EXERCISE REQUIREMENTS>
Print out every record exactly as it appears.

THE INPUT>
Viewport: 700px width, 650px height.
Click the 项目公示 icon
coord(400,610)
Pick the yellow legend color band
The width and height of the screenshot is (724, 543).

RESPONSE AREA>
Viewport: 700px width, 650px height.
Click the 项目公示 icon
coord(400,610)
Pick the yellow legend color band
The width and height of the screenshot is (724, 543).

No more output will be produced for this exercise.